── Text extract ──

Most recently, it disclosed that it has 10m daily users in Britain alone, where it launched an office only about seven months ago. In fact, Britons are the third-most prolific Snapchatters globally, spending an average of 15 minutes on the ephemeral chat app every day according to web analytics company SimilarWeb.

So what’s the big deal, you say – just another social media app? On the surface, maybe.

Snapchat is unapologetic about its audience: if you can’t figure it out, you’re probably too old.  There are no obvious instructions for how to use it; you have to effortlessly know which way to swipe to get to your friends’ posts, just how long to long-press before the range of funny filters pop up and find the exact knack to exiting a video you’ve finished watching (there’s no easy “x” button).

This week Michelle Obama made her first appearance on the app and one of the features it’s most famous for is a “face swap” that allows you to transpose faces and objects, resulting in endless hilarity.

But if that sounds to you like a teeny-bopper plaything that’s going to flame out when the next new thing comes along, you’d be wrong. Snapchat has become a legitimate player in the online ad wars, with legacy British brands from Wimbledon to BBC Eastenders and Cadbury’s buying into the Snapchat promise.

A report by PwC predicts the UK market for digital video advertising on social networks and news websites will grow by nearly 25 per cent every year for the next five years – Snapchat gets about 10bn video views per day, according to chief executive Spiegel, which is 350pc year-on-year growth. That’s compared to just 8bn on Facebook’s 1.5bn-people strong platform.

Roughly 18 months ago, Snapchat was advert-free, and now the company predicts $300m in ad revenue this year. According to AdWeek, if Snapchat plays its cards just right, a huge chunk of TV budgets could be heading its way right now.

The entire point of Snapchat is to create individual snaps, or bite-sized “stories” – it could be a collection of users’ snaps around a live event like a street party or the EU referendum, snapshots of your friend’s recent holiday or little chunks from your favourite media producer from Sky Sports to MTV.

I saw a Cosmo gallery on lip colours in the morning had been replaced one about tiny tattoos by afternoon.

This makes it a sort of personalised and private entertainment package: not only do you choose what you see, but a snap can go to select friends and, poof, it will disappear instantly after it’s been viewed. Even if you chose to share a “story” with all your friends, it’s wiped clean after 24 hours. Forget forever - nothing on Snapchat even lasts a day.

This is perfect for sharp, targeted campaigns, especially around live events. Take Wimbledon: Snapchat recently confirmed a multi-year partnership with the All England Lawn Tennis and Croquet Club, which means the app will curate Live Stories from the championships this summer, including Opening Day, Women’s Final and Men’s Final carrying official Wimbledon signage.

For the EU Referendum, the app ran a series of Geofilters – location-based overlays that show a date and time – ahead of voter registration cut-off, for people to send snaps alongside a reminder of the deadline.

Snap Screen grap.PNG  

One of their sponsored lenses, a filter that turned people’s faces into a giant taco shell (sponsored by Taco Bell), was viewed 224m times in one day.

───

- Requests:
1/ According to the Snapchat article, how many times was the sponsored taco shell lens viewed in one day?
2/ Write out the passage of the Snapchat article from "For the EU Referendum, the" up to and including "in one day.".
3/ Extend the Snapchat article with new text that picks up after its final sentence.
The rows that come next have no connection to the Snapchat article.

── Provided material ──

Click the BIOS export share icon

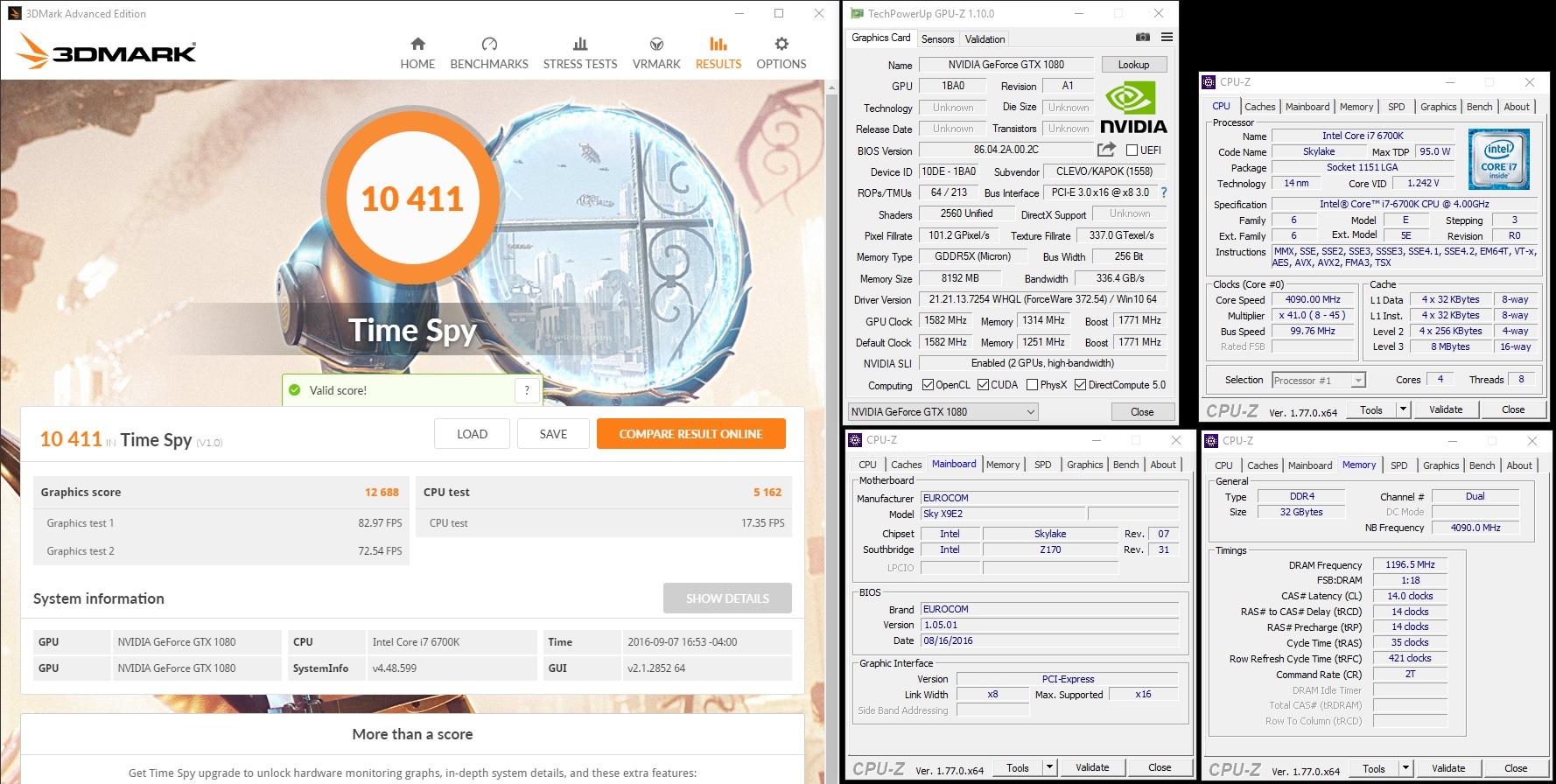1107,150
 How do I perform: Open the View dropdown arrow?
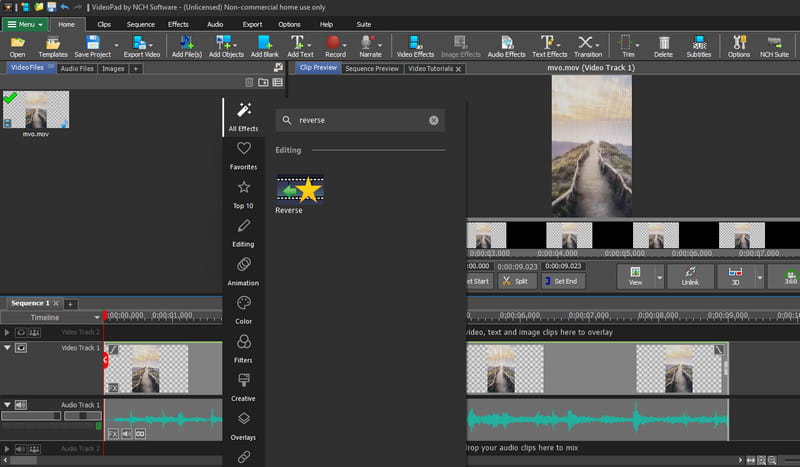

───
── Provided material ──

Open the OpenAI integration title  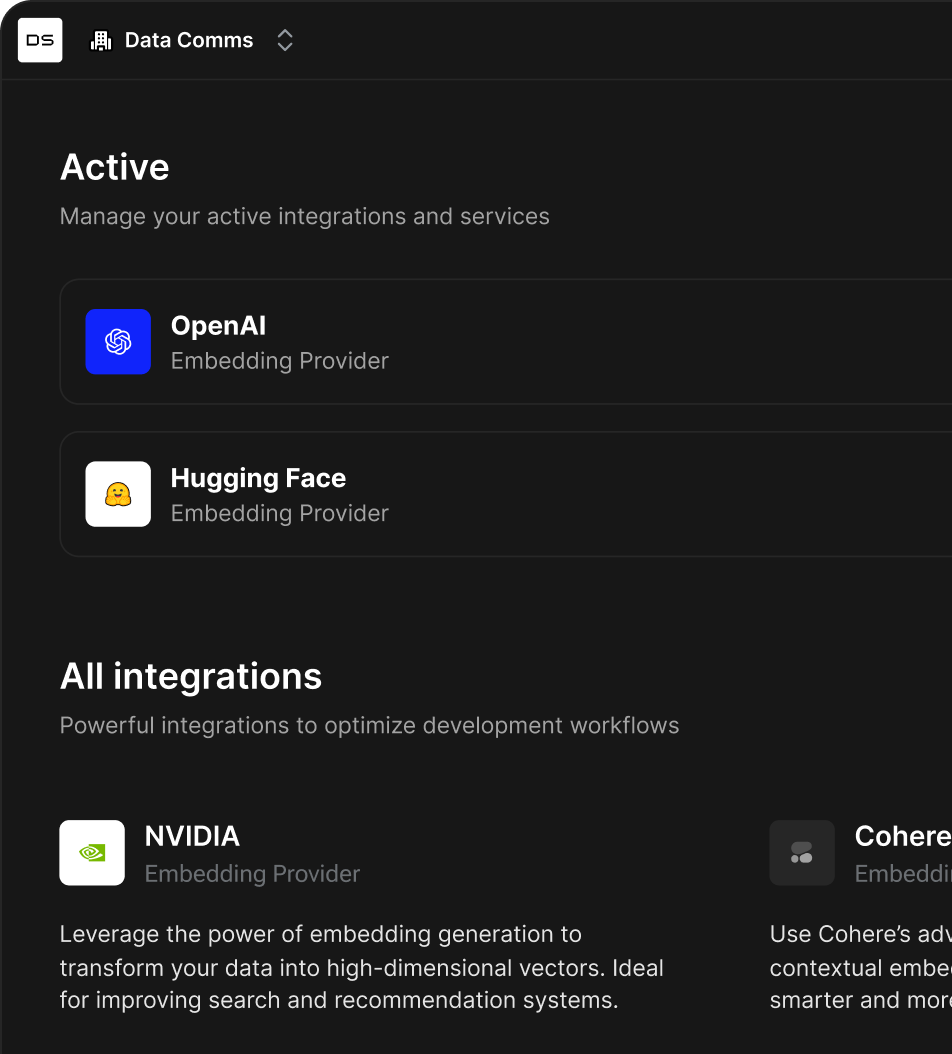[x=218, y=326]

───

- Answers given:
1/ It was viewed 224m times in one day.

2/
For the EU Referendum, the app ran a series of Geofilters – location-based overlays that show a date and time – ahead of voter registration cut-off, for people to send snaps alongside a reminder of the deadline.

Snap Screen grap.PNG  

One of their sponsored lenses, a filter that turned people’s faces into a giant taco shell (sponsored by Taco Bell), was viewed 224m times in one day.

3/
The day before Cannes Lions, which started on Saturday, Snapchat trumpeted its plan to become an advertising heavyweight: the launch of Snapchat Partners, an API that will let ads be sold by third-party companies for the first time. This means advertising will be sold on an exchange, in a similar system to Google AdWords.

This includes an arm that connects brands directly to ad tech developers to make their own ads, although these campaigns won’t launch until later in the year. The ads will be overseen in-house, just as Instagram does, so they are in keeping with the Snapchat ethos. 

It’s clear now that big brands are taking notice of Snapchat, but the target audience is no longer just millennials: Snapchat’s chief strategy officer Imran Khan has said that the audience is growing up, just as the app has. Now, 70pc of Snapchat users in the UK are reportedly 18+. This is only partly evidenced by the fact that my father – who works in media buying for a large multinational company – recently started Snapchatting me from work, to “see what the fuss was about.”

It’s not just that Snapchat is becoming a revenue generator in its own right – the upstart is starting to grab advertising market share from its grown-up peers like FB and Instagram. According to research from eMarketer, 22 pc of media buyers plan to spend on Snapchat, compared to 4pc percent on Facebook and Twitter in 2016.

For all these companies, video is a priority as they map out their future. As we frequently whip out our phones to capture a moment, there’s a battle for which app we choose to post on: Instagram, Snapchat, Periscope, Vine for bite-sized clips, YouTube for longer episodes. “Over the next few years, video is going to be some of the most engaging content online,” Facebook’s chief executive Mark Zuckerberg told analysts during Facebook’s November earnings call.

Digital video advertising in the UK reached £740m in 2015, according to eMarketer. In the US, digital video advertising is thought to have hit $7.46bn last year. Revenues from video adverts on social media like Facebook or YouTube and news website will reach £717m in 2018.

So ultimately, it’s a battle for eyeballs - and Snapchat has our attention. Recently leaked documents show Snapchat expects its revenue to rise to $1bn in 2017. That’s no small feat, but I spy a juggernaut in the making.